Natural languages, for example, are examples of such set of culturally established eigenvectors of knowledge. They are not modeled strictly and centrally, but they have rules and patterns, a core of which we all pretty much share when we know the language and it allows my brain to inject knowledge all that way into yours right this very moment (which is nothing short of incredible, if you stop and think about it).
There is an implicit assumption out there, shared my many that work to build large-scale knowledge representation systems, that it is possible to bypass this problem by focusing on modeling only “factual” information.

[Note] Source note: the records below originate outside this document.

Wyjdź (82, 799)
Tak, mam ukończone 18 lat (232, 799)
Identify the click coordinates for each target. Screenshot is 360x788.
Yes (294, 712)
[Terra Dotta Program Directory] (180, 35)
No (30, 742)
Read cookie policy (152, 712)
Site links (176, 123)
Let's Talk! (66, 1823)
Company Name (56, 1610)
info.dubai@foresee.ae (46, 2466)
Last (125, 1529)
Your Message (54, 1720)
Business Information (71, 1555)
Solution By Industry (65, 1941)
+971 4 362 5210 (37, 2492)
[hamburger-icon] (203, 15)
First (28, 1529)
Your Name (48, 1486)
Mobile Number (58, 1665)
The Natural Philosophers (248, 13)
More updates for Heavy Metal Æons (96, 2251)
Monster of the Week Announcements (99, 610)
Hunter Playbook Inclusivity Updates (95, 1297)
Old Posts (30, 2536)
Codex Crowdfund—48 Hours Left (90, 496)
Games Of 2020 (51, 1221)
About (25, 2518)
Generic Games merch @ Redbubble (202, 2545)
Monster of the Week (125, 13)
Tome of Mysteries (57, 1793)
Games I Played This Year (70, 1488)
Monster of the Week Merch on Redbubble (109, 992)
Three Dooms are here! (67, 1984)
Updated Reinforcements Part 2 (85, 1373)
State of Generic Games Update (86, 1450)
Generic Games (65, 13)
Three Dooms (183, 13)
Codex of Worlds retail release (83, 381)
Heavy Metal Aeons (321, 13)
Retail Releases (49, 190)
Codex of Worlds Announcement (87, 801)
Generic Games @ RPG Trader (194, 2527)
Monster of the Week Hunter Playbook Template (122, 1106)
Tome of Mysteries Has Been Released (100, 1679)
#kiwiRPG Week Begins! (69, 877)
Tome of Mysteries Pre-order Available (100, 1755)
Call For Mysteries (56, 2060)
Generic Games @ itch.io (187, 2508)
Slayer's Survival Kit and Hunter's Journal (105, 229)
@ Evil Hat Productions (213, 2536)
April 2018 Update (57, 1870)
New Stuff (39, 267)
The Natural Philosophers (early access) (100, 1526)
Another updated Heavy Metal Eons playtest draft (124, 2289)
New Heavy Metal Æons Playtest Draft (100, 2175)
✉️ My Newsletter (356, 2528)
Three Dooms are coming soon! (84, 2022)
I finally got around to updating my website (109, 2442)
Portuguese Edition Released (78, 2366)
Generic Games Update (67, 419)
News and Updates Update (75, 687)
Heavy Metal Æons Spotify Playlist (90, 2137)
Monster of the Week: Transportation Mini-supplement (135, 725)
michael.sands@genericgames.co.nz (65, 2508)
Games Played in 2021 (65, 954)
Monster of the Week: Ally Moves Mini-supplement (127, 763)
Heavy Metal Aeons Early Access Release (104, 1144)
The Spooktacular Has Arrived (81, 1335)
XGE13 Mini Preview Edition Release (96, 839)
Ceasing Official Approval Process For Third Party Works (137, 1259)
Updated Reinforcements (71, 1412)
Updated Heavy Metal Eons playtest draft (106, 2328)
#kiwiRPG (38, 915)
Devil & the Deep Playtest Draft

That is, information that descends directly from facts and therefore would be true in both views of the world, emergent and metaphysical.
Unfortunately, as I showed above, it’s relatively easy to blur the ‘factual’ quality of an assertion by simply considering time, the world’s inherent variability and cultural biases of interpretation.
So, if we can’t even model truth, what hope is left to be able to model human knowledge in symbolic representations enough that computers can operate and interrogate on our behalf and generate results that human users would find useful?
Personally, I think we need to learn from the evolution of natural languages and stop thinking in terms of ‘true/false’ or ‘correct/incorrect’ and focus merely on practical usefulness instead.
Unfortunately, this is easy to say but incredibly hard to execute as engineers and ontologists alike have a natural tendency to abhor the incredible amount of doubt and uncertainty that such systems will have to model alongside the information they carry in order to follow the principles I outlined above.
Also, users won’t like to receive answers that have associated truth probabilities.
Think about it: if you asked such system “Is Elvis Presley dead?” and the answer you got was “yes (98%) / no (2%)”, would you be satisfied? would you use the system again or would you rather prefer a system that told you “yes” hid all the doubts from you and made your life easier?
Last but not least, people in this field hate to talk about this problem, because they feel it brings to much doubt into the operational nature of what they’re trying to accomplish and undermines the entire validity of their work so far. It’s the elephant in the room, but everybody wants to avoid it, hoping that with enough data collected and usefulness provided, it will go away, or at least it won’t bother their corner.
I’m more and more convinced that this problem can’t be ignored without sacrificing the entire feasibility of useful knowledge representation and even more convinced that the social processes needed to acquire, curate and maintain the data over time need to be at the very core of the designing of such systems, not a secondary afterthought used to reduce data maintenance costs.
Unfortunately, even the most successful examples of such systems are still very far away from that…. but it’s an exciting problem to have nonetheless.